Hz. Ömer döneminde bir yangın çıktı bu o kadar şiddetli bir yangındı ki ateş taşları bile kuru odun gibi rahatlıkla yakıyordu.
Yangın çok büyüktü ve her an daha da büyüyordu. Yangın büyüdükçe büyüdü; evleri, yapıları hatta kuşların kanatlarını ve yuvalarını tutuşturmaya başladı.
Kısa bir sürede alevler şehrin yarısını sardı: Artık su kâr etmiyordu. Halk ateşe kova kova su ve sirke döküyordu, fakat nafile. Yangını söndüremeyen halk Ömer'e koşmaktan başka çare bulamadı.

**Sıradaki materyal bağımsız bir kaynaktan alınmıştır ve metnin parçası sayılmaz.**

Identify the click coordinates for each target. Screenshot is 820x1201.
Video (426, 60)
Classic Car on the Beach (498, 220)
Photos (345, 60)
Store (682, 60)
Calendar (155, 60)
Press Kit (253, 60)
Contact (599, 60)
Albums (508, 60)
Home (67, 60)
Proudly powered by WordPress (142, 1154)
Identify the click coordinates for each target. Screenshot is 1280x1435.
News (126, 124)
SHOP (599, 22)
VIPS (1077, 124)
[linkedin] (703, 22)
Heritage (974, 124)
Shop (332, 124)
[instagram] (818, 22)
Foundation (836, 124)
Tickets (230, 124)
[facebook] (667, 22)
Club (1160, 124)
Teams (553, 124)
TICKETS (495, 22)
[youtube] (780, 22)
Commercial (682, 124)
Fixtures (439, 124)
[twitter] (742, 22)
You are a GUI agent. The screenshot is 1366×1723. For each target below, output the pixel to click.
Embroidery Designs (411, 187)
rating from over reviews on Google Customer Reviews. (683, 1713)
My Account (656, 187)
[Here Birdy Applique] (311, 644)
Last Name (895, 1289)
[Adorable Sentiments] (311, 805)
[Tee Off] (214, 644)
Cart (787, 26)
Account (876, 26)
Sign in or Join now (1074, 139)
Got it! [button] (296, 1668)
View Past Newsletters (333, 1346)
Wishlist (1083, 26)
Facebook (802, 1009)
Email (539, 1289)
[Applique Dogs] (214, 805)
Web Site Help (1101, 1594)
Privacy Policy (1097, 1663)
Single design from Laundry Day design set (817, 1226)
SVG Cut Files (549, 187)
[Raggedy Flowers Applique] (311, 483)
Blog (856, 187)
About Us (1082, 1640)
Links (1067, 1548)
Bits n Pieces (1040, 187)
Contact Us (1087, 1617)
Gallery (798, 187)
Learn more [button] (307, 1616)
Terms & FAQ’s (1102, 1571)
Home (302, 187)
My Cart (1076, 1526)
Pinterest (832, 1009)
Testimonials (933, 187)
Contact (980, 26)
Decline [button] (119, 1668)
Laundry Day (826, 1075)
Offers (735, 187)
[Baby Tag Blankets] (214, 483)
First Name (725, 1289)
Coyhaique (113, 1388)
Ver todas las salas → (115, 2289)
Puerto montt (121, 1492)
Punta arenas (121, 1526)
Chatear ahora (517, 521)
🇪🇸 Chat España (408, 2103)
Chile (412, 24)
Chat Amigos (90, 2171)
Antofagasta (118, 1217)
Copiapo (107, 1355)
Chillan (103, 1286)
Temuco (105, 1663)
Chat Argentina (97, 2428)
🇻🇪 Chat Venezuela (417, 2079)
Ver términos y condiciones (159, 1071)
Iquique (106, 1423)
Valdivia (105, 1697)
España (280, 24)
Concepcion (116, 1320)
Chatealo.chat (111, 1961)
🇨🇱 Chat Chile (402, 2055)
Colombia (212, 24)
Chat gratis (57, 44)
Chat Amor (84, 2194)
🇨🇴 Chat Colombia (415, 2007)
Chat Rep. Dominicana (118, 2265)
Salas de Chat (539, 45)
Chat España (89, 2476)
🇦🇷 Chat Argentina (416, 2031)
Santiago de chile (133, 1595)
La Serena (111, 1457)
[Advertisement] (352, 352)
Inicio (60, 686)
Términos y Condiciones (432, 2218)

"Ya halife yangını söndüremiyoruz, bize yardım et." diye yalvardılar.
Hazreti Ömer işin aslını ve sırrını biliyordu.
"O yangın Allah'ın (c.c.) alâmetlerindendir. Sizin cimrilik ateşinizin bir şulesidir. Yangına su serpmeyi bırakın cömertlik edip fakirlere, yoksullara yardım edin, yiyecek içecek dağıtın, cimriliği bırakın." dedi.
Bunu duyan halk itiraza başladı:
"Biz cömert insanlarız fakirleri doyuruyor yoksullara yardımda yarışıyoruz." dediler. Bunun üzerine Hz. Ömer (r.a.):
"Siz âdet hâline getirdiğiniz İçin yoksula yardım ediyorsunuz, Allah (c.c.) rızası için değil. Sizin derdiniz, maksadınız, övünmek, gösteriş yapmak. Yoksa siz Allah'ın (c.c.) rızasını gözetmiyorsunuz. Bunu terk edin ki Rabbim size merhamet etsin." buyurdu.
• Dış alemdeki ateşi su söndürür. Fakat şehvet ateşi kıyamete kadar sürüp gider.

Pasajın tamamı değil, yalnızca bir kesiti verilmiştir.